Records from a data collection:
==============================

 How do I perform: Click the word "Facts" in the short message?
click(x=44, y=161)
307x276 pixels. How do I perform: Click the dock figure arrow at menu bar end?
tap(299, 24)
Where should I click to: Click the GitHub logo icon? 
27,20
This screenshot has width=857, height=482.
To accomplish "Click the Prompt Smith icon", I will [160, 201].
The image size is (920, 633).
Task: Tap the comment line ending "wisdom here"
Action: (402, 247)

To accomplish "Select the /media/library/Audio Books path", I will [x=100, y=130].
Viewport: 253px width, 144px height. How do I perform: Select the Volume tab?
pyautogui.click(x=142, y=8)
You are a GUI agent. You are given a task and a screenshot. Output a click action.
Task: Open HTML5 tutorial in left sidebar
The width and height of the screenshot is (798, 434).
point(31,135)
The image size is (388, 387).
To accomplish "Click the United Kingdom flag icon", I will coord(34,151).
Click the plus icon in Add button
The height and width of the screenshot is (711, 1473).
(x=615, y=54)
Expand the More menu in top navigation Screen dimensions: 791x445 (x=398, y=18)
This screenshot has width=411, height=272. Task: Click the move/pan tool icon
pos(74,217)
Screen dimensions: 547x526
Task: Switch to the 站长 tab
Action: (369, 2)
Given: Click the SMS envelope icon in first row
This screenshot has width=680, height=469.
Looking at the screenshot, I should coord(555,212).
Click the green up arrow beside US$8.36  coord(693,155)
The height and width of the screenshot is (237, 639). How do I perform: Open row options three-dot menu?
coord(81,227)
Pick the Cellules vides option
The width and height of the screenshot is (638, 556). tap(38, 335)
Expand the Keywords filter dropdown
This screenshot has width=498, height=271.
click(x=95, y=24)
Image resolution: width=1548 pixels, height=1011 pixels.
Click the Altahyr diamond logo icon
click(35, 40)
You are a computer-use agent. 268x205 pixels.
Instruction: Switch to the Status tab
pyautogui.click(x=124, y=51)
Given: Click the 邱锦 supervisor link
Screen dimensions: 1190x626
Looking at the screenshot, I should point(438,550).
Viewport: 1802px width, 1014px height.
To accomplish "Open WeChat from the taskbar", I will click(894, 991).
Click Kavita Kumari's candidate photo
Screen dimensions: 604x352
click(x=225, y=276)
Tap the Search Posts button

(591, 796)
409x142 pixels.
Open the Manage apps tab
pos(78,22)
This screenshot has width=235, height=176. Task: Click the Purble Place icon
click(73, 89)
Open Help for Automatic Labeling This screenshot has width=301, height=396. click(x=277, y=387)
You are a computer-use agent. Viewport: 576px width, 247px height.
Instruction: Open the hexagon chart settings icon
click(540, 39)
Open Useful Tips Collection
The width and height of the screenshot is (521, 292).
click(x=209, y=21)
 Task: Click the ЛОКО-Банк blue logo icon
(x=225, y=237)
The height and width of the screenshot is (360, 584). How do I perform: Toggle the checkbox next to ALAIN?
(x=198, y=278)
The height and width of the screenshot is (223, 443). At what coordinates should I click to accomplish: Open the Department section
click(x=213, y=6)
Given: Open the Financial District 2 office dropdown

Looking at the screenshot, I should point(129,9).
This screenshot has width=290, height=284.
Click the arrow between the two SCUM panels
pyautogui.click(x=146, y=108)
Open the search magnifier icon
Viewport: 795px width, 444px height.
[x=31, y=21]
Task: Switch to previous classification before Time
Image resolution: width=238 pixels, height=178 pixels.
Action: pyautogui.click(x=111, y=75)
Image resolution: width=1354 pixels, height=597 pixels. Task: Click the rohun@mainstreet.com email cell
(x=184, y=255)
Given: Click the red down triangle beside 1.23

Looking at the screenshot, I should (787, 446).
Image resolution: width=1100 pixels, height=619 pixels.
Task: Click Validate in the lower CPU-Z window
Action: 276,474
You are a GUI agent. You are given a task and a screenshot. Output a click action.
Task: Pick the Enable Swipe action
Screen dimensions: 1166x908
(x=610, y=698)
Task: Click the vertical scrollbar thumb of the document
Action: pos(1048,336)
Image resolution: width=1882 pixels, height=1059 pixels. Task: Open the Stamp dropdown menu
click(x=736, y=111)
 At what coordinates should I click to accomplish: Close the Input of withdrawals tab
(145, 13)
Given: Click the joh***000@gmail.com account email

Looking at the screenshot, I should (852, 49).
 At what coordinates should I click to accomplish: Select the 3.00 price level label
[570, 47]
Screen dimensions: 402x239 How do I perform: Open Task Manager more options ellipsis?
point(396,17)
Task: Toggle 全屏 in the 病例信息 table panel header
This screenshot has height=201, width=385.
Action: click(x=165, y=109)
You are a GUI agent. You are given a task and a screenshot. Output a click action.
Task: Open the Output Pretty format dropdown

==============================

Short problem: Lay out every line of the rows above as a Markdown table with the columns "No." and "Line", numbering each line and leaving out blank lines.

Task response:
| No. | Line |
|---|---|
| 1 |  How do I perform: Click the word "Facts" in the short message? |
| 2 | click(x=44, y=161) |
| 3 | 307x276 pixels. How do I perform: Click the dock figure arrow at menu bar end? |
| 4 | tap(299, 24) |
| 5 | Where should I click to: Click the GitHub logo icon?  |
| 6 | 27,20 |
| 7 | This screenshot has width=857, height=482. |
| 8 | To accomplish "Click the Prompt Smith icon", I will [160, 201]. |
| 9 | The image size is (920, 633). |
| 10 | Task: Tap the comment line ending "wisdom here" |
| 11 | Action: (402, 247) |
| 12 | To accomplish "Select the /media/library/Audio Books path", I will [x=100, y=130]. |
| 13 | Viewport: 253px width, 144px height. How do I perform: Select the Volume tab? |
| 14 | pyautogui.click(x=142, y=8) |
| 15 | You are a GUI agent. You are given a task and a screenshot. Output a click action. |
| 16 | Task: Open HTML5 tutorial in left sidebar |
| 17 | The width and height of the screenshot is (798, 434). |
| 18 | point(31,135) |
| 19 | The image size is (388, 387). |
| 20 | To accomplish "Click the United Kingdom flag icon", I will coord(34,151). |
| 21 | Click the plus icon in Add button |
| 22 | The height and width of the screenshot is (711, 1473). |
| 23 | (x=615, y=54) |
| 24 | Expand the More menu in top navigation Screen dimensions: 791x445 (x=398, y=18) |
| 25 | This screenshot has width=411, height=272. Task: Click the move/pan tool icon |
| 26 | pos(74,217) |
| 27 | Screen dimensions: 547x526 |
| 28 | Task: Switch to the 站长 tab |
| 29 | Action: (369, 2) |
| 30 | Given: Click the SMS envelope icon in first row |
| 31 | This screenshot has width=680, height=469. |
| 32 | Looking at the screenshot, I should coord(555,212). |
| 33 | Click the green up arrow beside US$8.36  coord(693,155) |
| 34 | The height and width of the screenshot is (237, 639). How do I perform: Open row options three-dot menu? |
| 35 | coord(81,227) |
| 36 | Pick the Cellules vides option |
| 37 | The width and height of the screenshot is (638, 556). tap(38, 335) |
| 38 | Expand the Keywords filter dropdown |
| 39 | This screenshot has width=498, height=271. |
| 40 | click(x=95, y=24) |
| 41 | Image resolution: width=1548 pixels, height=1011 pixels. |
| 42 | Click the Altahyr diamond logo icon |
| 43 | click(35, 40) |
| 44 | You are a computer-use agent. 268x205 pixels. |
| 45 | Instruction: Switch to the Status tab |
| 46 | pyautogui.click(x=124, y=51) |
| 47 | Given: Click the 邱锦 supervisor link |
| 48 | Screen dimensions: 1190x626 |
| 49 | Looking at the screenshot, I should point(438,550). |
| 50 | Viewport: 1802px width, 1014px height. |
| 51 | To accomplish "Open WeChat from the taskbar", I will click(894, 991). |
| 52 | Click Kavita Kumari's candidate photo |
| 53 | Screen dimensions: 604x352 |
| 54 | click(x=225, y=276) |
| 55 | Tap the Search Posts button |
| 56 | (591, 796) |
| 57 | 409x142 pixels. |
| 58 | Open the Manage apps tab |
| 59 | pos(78,22) |
| 60 | This screenshot has width=235, height=176. Task: Click the Purble Place icon |
| 61 | click(73, 89) |
| 62 | Open Help for Automatic Labeling This screenshot has width=301, height=396. click(x=277, y=387) |
| 63 | You are a computer-use agent. Viewport: 576px width, 247px height. |
| 64 | Instruction: Open the hexagon chart settings icon |
| 65 | click(540, 39) |
| 66 | Open Useful Tips Collection |
| 67 | The width and height of the screenshot is (521, 292). |
| 68 | click(x=209, y=21) |
| 69 |  Task: Click the ЛОКО-Банк blue logo icon |
| 70 | (x=225, y=237) |
| 71 | The height and width of the screenshot is (360, 584). How do I perform: Toggle the checkbox next to ALAIN? |
| 72 | (x=198, y=278) |
| 73 | The height and width of the screenshot is (223, 443). At what coordinates should I click to accomplish: Open the Department section |
| 74 | click(x=213, y=6) |
| 75 | Given: Open the Financial District 2 office dropdown |
| 76 | Looking at the screenshot, I should point(129,9). |
| 77 | This screenshot has width=290, height=284. |
| 78 | Click the arrow between the two SCUM panels |
| 79 | pyautogui.click(x=146, y=108) |
| 80 | Open the search magnifier icon |
| 81 | Viewport: 795px width, 444px height. |
| 82 | [x=31, y=21] |
| 83 | Task: Switch to previous classification before Time |
| 84 | Image resolution: width=238 pixels, height=178 pixels. |
| 85 | Action: pyautogui.click(x=111, y=75) |
| 86 | Image resolution: width=1354 pixels, height=597 pixels. Task: Click the rohun@mainstreet.com email cell |
| 87 | (x=184, y=255) |
| 88 | Given: Click the red down triangle beside 1.23 |
| 89 | Looking at the screenshot, I should (787, 446). |
| 90 | Image resolution: width=1100 pixels, height=619 pixels. |
| 91 | Task: Click Validate in the lower CPU-Z window |
| 92 | Action: 276,474 |
| 93 | You are a GUI agent. You are given a task and a screenshot. Output a click action. |
| 94 | Task: Pick the Enable Swipe action |
| 95 | Screen dimensions: 1166x908 |
| 96 | (x=610, y=698) |
| 97 | Task: Click the vertical scrollbar thumb of the document |
| 98 | Action: pos(1048,336) |
| 99 | Image resolution: width=1882 pixels, height=1059 pixels. Task: Open the Stamp dropdown menu |
| 100 | click(x=736, y=111) |
| 101 |  At what coordinates should I click to accomplish: Close the Input of withdrawals tab |
| 102 | (145, 13) |
| 103 | Given: Click the joh***000@gmail.com account email |
| 104 | Looking at the screenshot, I should (852, 49). |
| 105 |  At what coordinates should I click to accomplish: Select the 3.00 price level label |
| 106 | [570, 47] |
| 107 | Screen dimensions: 402x239 How do I perform: Open Task Manager more options ellipsis? |
| 108 | point(396,17) |
| 109 | Task: Toggle 全屏 in the 病例信息 table panel header |
| 110 | This screenshot has height=201, width=385. |
| 111 | Action: click(x=165, y=109) |
| 112 | You are a GUI agent. You are given a task and a screenshot. Output a click action. |
| 113 | Task: Open the Output Pretty format dropdown |